Üzerimize giyeceğimiz elbiseyi mi sevmedik; dikişine kulp tak gitsin .
İzlediğimiz bir diziyi akıcı mı bulmadık ; oyuncularına kulp tak gitsin .
Halbuki kolay olan yoldur “kulp takmak”. Ortaya konan bir fikrin, üretilen bir eşyanın var olma sürecini görmezden geliriz o esnada. Emeğe hassasiyet bir anda “puf” diye sönüverir. Günlük konuşmalarımızda çokça kullanıyor olsak da; anlık eylemlerimizde sık sık “kulp”lara yer versek de; bu deyim ile aramın pek de sıkı fıkı olduğunu söyleyemem.
Son yıllarda yakinen takip edip; evimde de hayata geçirdiğim bir trend; “ mikro lüks”. Peki nedir mikro lüks dekorasyon yaklaşımı ?
Az eşya, çok gösteriş mantığından yola çıkılarak yaşam alanlarınızı ilgi çekici hale getirmek. Gold bir çerçeveyi, mermer bir saksı ile yan yana koyabilir; gümüş bir şamdanı, ahşap bir vazo ile buluşturabilirsiniz.
Yaşam alanlarına -benim gibi sık sık - taze bir nefes katmak isteyenler beni anlayacaklardır. Eşyalarla oturur sohbet eder; onlarla karşılıklı birer kahve içeriz adeta. Yine böyle bir gün ,çalışma odamda yer alan kitaplığım ile keyifli bir diyaloğa girmişken …
Gözlerimi kitaplığın “kulp”larından alamadığımı fark ettim. “Ne kadar da modası geçmiş.”dedim içimden . Yıllardır aynı kapakları açıp kapatırım neden bu “kulp” lara böylesine dikkat kesilmemişim ? Kitaplarımın yerlerini değiştirmişim ; zaman zaman ciltlerini rengarenk kaplayıp raflarımı gökkuşağına çevirmişim … Bronz bir objeyi kitap tutucu olarak kullanırken bazen ormanda yürüyüş esnasında bulduğum bir dal parçasını kitap bölümlendiricisi olarak kullanmışım … Mış mış da mış mış … Ama gel gör ki … Kitaplığımın kulplarına hiç böyle alıcı gözle bakmamışım. “Haydi Gülşen ! Şimdi kulp takmanın tam sırası!”
Günlerce o mağaza senin , bu çarşı benim gezdikten sonra kendimi en son bit pazarına atıverdim . Yaşam alanımda yeni yeni uygulamaya çalıştığım mikro lüks tarzı için en uygun kulpları orada bulacağımdan emindim. Az eşya mantığı içerisinde , sürdürülebilir bir amaç da var mutlaka!
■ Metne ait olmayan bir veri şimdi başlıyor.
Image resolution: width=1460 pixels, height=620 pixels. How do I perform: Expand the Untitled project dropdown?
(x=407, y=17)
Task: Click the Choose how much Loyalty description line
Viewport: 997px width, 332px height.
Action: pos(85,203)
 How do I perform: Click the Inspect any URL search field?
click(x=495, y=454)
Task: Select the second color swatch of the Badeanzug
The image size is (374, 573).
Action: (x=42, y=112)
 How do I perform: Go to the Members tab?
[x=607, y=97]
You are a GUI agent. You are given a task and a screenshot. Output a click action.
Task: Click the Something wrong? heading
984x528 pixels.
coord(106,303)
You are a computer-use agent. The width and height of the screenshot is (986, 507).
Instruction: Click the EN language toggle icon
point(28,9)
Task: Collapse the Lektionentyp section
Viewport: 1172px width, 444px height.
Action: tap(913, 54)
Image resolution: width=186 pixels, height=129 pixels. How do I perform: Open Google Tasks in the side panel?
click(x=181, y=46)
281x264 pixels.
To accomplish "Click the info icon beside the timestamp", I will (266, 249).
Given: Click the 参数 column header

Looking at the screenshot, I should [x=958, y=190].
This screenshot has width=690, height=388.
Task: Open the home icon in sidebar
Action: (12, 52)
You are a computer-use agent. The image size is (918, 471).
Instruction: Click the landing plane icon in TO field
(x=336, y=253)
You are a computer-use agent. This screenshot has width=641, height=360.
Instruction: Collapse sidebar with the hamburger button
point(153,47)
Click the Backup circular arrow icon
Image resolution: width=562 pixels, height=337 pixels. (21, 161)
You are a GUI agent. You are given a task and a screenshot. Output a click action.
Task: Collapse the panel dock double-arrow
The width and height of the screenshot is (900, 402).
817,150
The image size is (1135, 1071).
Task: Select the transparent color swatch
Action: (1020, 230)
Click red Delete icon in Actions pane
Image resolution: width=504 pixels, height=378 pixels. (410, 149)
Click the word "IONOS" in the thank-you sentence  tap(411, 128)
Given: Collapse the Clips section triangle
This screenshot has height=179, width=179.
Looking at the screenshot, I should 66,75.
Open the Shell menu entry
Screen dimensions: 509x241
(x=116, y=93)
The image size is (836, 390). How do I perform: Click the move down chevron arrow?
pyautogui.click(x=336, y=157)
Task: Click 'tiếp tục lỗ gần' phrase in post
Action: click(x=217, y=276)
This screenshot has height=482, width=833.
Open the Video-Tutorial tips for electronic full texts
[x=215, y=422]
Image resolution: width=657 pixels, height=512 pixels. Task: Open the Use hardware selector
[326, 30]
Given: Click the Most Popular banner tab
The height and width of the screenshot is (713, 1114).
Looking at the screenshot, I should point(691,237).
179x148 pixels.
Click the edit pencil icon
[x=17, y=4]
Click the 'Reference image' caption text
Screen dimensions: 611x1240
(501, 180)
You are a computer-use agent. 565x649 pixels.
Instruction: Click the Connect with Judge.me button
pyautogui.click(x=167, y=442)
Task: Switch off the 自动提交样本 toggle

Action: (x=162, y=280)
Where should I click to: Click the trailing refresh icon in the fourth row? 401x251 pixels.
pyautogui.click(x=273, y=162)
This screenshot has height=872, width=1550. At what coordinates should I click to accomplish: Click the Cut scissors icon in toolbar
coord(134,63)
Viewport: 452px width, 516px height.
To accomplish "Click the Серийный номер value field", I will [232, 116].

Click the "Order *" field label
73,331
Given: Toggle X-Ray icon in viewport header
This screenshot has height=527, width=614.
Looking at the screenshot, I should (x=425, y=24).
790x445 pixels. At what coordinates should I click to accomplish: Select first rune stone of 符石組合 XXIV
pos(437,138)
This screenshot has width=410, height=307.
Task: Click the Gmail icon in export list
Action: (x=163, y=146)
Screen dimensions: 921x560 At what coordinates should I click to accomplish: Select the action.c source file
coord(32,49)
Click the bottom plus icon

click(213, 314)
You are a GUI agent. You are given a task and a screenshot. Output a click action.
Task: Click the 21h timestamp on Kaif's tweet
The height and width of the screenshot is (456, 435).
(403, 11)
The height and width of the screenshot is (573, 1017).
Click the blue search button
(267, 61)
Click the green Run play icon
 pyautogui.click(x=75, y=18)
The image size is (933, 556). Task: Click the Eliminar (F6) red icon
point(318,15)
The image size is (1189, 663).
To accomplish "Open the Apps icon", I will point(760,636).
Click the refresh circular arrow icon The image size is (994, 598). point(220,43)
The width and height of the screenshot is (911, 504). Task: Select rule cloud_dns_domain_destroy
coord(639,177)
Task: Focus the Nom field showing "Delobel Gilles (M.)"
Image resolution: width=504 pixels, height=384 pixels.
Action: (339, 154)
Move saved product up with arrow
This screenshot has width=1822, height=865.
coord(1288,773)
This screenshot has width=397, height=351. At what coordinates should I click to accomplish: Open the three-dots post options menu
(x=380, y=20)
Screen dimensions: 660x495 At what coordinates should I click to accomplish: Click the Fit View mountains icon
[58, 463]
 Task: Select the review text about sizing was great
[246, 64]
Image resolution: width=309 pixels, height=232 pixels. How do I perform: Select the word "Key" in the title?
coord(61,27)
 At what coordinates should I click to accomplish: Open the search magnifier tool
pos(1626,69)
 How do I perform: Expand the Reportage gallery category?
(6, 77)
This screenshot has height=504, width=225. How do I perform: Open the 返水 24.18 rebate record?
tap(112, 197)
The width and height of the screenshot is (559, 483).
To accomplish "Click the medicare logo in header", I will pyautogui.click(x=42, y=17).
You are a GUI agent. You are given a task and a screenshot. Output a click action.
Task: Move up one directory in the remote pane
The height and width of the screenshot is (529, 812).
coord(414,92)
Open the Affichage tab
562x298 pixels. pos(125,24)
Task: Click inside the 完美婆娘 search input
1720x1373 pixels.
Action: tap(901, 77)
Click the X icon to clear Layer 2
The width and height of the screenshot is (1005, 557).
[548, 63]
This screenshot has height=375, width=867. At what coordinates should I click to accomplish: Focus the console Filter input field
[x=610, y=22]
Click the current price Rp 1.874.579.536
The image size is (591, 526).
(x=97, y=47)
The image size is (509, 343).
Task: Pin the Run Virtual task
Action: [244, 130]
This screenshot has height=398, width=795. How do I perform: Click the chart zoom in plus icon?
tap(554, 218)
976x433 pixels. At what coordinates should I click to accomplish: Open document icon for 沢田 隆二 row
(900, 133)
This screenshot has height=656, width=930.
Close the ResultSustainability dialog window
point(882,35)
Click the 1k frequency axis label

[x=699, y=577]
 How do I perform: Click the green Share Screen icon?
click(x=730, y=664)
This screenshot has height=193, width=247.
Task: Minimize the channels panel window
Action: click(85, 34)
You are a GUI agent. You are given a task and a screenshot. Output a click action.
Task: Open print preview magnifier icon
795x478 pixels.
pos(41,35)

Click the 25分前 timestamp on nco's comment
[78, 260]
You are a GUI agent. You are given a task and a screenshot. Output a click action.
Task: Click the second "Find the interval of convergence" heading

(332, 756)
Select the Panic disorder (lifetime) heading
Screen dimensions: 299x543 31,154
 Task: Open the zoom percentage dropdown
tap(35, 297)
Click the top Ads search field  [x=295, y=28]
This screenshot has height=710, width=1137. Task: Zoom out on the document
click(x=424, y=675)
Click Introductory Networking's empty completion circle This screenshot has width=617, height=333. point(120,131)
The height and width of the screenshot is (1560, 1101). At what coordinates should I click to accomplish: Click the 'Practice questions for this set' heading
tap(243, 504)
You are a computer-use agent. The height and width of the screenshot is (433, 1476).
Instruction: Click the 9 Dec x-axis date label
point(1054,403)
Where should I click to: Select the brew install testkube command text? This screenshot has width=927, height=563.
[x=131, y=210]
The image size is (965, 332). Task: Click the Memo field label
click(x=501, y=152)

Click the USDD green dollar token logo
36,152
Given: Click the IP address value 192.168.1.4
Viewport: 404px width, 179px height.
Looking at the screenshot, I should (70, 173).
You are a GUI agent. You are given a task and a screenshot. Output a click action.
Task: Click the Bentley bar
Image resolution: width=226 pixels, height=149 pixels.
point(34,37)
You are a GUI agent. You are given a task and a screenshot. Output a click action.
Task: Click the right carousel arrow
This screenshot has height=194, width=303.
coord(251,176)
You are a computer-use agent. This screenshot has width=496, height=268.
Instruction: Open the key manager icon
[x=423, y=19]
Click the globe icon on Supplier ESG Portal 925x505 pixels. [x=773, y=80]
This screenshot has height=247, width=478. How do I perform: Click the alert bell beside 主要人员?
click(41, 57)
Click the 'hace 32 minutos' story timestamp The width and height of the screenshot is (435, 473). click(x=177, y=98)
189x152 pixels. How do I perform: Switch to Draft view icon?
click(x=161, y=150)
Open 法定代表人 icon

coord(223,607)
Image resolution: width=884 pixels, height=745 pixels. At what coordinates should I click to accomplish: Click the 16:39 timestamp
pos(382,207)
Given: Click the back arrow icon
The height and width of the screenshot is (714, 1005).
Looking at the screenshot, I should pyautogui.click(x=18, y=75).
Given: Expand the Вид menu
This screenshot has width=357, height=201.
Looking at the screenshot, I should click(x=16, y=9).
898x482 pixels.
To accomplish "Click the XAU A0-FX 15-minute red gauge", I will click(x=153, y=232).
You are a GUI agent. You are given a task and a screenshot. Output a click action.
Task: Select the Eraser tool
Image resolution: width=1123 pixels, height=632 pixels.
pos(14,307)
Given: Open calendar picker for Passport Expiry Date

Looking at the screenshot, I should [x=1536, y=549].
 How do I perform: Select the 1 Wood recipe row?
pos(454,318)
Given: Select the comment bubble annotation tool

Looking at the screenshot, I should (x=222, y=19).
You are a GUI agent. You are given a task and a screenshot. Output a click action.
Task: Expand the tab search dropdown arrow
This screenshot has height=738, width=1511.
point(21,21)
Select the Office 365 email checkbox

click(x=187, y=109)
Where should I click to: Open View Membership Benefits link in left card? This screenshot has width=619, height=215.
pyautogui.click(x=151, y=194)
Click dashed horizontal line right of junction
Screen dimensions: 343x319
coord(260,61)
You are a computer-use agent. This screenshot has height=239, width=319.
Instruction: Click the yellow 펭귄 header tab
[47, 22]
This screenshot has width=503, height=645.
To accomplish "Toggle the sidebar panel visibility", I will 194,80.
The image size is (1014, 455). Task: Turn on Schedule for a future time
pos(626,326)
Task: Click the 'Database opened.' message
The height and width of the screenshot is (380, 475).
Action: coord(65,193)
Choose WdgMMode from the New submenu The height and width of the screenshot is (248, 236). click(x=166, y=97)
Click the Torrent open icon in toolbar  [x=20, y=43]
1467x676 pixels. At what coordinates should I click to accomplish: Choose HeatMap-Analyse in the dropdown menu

Bit pazarının en son tezgahında -tam da aramaktan vazgeçmek üzereyken - bir çift kulp ile göz göze geldim. Ahşaptan oyma bir kuş figürü düşünün ; gagasında tuttuğu zeytin dalı gold detaylı …
Eğildim ve kulpları usulca elime aldım . Öyle ya; eşyaların da bir ruhu var ve ilk karşılaşmada o güzel ruhları ürkütmemek gerekir. Kuş kulpları evirdim ; çevirdim ; en ince detayına kadar inceledim. Siz diyin beş dakika ben diyeyim tam bir saat; kulplarla sohbet ettik. Beni ben yapan kütüphanemde yer almaya, kitaplığımın kapaklarını her açışımda benimle el ele tutuşmaya gönülleri var mı; uzun uzun sordum . Gözlerimi usulca yumdum . İki kapaklı beyaz emektar kitaplığımı düşündüm.
Vee … İçimden bir “ Ohh …” çekiverdim huzurla. Sonunda ben de kulp takacaktım; hem de hiçbir kusur gözetmeden; karanlık bir bahane aramadan. Eve uçar adımlarla giderken; kulağımda Levent Yüksel’in sesinden bir ezgi yankılanıyordu: “ Son kuşlar havalandı / Oysa ben seni,seni,seni bekliyorum …”
İskandinav tarzı beyaz kitaplığım ile taban tabana zıt mikro lüks kulplarımın buluşma anı; bence bir dizinin senaryo kesiti bile olabilir. Ama bazı objeleri yan yana koyma cesaretiniz, içinizdeki üretken mimarın yüksek sesi ise; o sesi hiç kısmayın derim .
Görmekten sıkılayazdığınız kitaplığınız, değiştirdiğiniz kulplar sayesinde yeniden doğuşa hazır ! Kitaplığınızın üzerinden yemyeşil bir okaliptüs bitkisi de sarkıttınız mı…
Bu yenilenme işi, işte şimdi tamam!
Sıkıldınız mı ? “Kulp takın” gitsin… Canınız yenilenmek mi istiyor ? “Kulp takın” gitsin…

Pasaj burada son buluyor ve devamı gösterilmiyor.